Running Drugstores

In the ’54 World Cup, when Germany burst out with such astonishing speed the Hungarians were left in the gutter, Ferenc Puskás said the German dressing room smelled like a garden of poppies. He claimed that had something to do with the fact that the winners ran like trains.

In 1987 Harald “Toni” Schumacher, the goalkeeper for the German national team, published a book in which he said: “There are too many drugs and not enough women,” referring to German soccer and, by extension, to all professional teams. In his book Der Anpfiff (The Starting Whistle), Schumacher recounts that at the 1986 World Cup the German players were given innumerable injections and pills and large doses of a mysterious mineral water that gave them diarrhea. Did that team represent Germany or the German chemical industry? The players were even forced to take sleeping pills. Schumacher spat them out; to help him sleep he preferred beer.

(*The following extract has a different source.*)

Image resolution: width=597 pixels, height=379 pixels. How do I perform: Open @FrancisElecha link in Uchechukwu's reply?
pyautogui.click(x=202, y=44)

The keeper confirmed that the consumption of anabolic steroids and stimulants is common in the professional game. Pressed by the law of productivity to win by any means necessary, many anxious and anguished players become running drugstores. And the same system that condemns them to that also condemns them for that every time they get caught.

Schumacher, who admitted that he too took drugs on occasion, was accused of treason. This popular idol, runner-up in two world championships, was knocked from his pedestal and dragged through the mud. Booted off his team, Cologne, he also lost his spot on the national squad and had no choice but to go and play in Turkey.